● Task to carry out: Your answer should be the entire listing, printed exactly.
(Input begins)
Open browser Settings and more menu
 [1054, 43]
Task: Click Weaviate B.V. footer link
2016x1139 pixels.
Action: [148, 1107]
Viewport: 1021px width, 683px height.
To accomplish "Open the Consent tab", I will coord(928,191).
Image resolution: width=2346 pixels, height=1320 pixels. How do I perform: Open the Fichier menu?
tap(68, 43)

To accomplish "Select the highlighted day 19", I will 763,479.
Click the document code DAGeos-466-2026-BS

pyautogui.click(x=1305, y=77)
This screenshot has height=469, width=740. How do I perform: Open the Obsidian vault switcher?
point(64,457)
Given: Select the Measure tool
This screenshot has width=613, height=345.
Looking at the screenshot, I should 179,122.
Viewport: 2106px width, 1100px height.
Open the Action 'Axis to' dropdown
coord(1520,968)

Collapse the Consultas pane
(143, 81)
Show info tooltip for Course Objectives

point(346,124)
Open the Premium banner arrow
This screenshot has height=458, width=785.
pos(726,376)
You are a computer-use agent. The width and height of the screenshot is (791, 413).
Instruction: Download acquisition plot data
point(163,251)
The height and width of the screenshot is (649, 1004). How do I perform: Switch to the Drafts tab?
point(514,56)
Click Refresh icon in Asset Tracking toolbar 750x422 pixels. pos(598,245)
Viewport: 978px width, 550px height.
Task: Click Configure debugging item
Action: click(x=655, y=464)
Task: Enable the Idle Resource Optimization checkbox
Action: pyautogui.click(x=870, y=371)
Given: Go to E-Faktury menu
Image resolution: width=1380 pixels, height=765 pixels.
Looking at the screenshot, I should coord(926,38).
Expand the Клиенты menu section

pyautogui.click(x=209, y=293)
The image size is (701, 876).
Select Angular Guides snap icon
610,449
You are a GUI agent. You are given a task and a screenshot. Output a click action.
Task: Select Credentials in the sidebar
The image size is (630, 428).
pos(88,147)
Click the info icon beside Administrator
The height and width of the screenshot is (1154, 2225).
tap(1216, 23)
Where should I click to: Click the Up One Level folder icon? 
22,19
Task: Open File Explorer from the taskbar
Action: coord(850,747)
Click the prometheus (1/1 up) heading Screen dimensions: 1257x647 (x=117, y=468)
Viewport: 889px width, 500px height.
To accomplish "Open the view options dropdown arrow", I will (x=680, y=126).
(Input ends)
● Answer area:
Open browser Settings and more menu
 [1054, 43]
Task: Click Weaviate B.V. footer link
2016x1139 pixels.
Action: [148, 1107]
Viewport: 1021px width, 683px height.
To accomplish "Open the Consent tab", I will coord(928,191).
Image resolution: width=2346 pixels, height=1320 pixels. How do I perform: Open the Fichier menu?
tap(68, 43)

To accomplish "Select the highlighted day 19", I will 763,479.
Click the document code DAGeos-466-2026-BS

pyautogui.click(x=1305, y=77)
This screenshot has height=469, width=740. How do I perform: Open the Obsidian vault switcher?
point(64,457)
Given: Select the Measure tool
This screenshot has width=613, height=345.
Looking at the screenshot, I should 179,122.
Viewport: 2106px width, 1100px height.
Open the Action 'Axis to' dropdown
coord(1520,968)

Collapse the Consultas pane
(143, 81)
Show info tooltip for Course Objectives

point(346,124)
Open the Premium banner arrow
This screenshot has height=458, width=785.
pos(726,376)
You are a computer-use agent. The width and height of the screenshot is (791, 413).
Instruction: Download acquisition plot data
point(163,251)
The height and width of the screenshot is (649, 1004). How do I perform: Switch to the Drafts tab?
point(514,56)
Click Refresh icon in Asset Tracking toolbar 750x422 pixels. pos(598,245)
Viewport: 978px width, 550px height.
Task: Click Configure debugging item
Action: click(x=655, y=464)
Task: Enable the Idle Resource Optimization checkbox
Action: pyautogui.click(x=870, y=371)
Given: Go to E-Faktury menu
Image resolution: width=1380 pixels, height=765 pixels.
Looking at the screenshot, I should coord(926,38).
Expand the Клиенты menu section

pyautogui.click(x=209, y=293)
The image size is (701, 876).
Select Angular Guides snap icon
610,449
You are a GUI agent. You are given a task and a screenshot. Output a click action.
Task: Select Credentials in the sidebar
The image size is (630, 428).
pos(88,147)
Click the info icon beside Administrator
The height and width of the screenshot is (1154, 2225).
tap(1216, 23)
Where should I click to: Click the Up One Level folder icon? 
22,19
Task: Open File Explorer from the taskbar
Action: coord(850,747)
Click the prometheus (1/1 up) heading Screen dimensions: 1257x647 (x=117, y=468)
Viewport: 889px width, 500px height.
To accomplish "Open the view options dropdown arrow", I will (x=680, y=126).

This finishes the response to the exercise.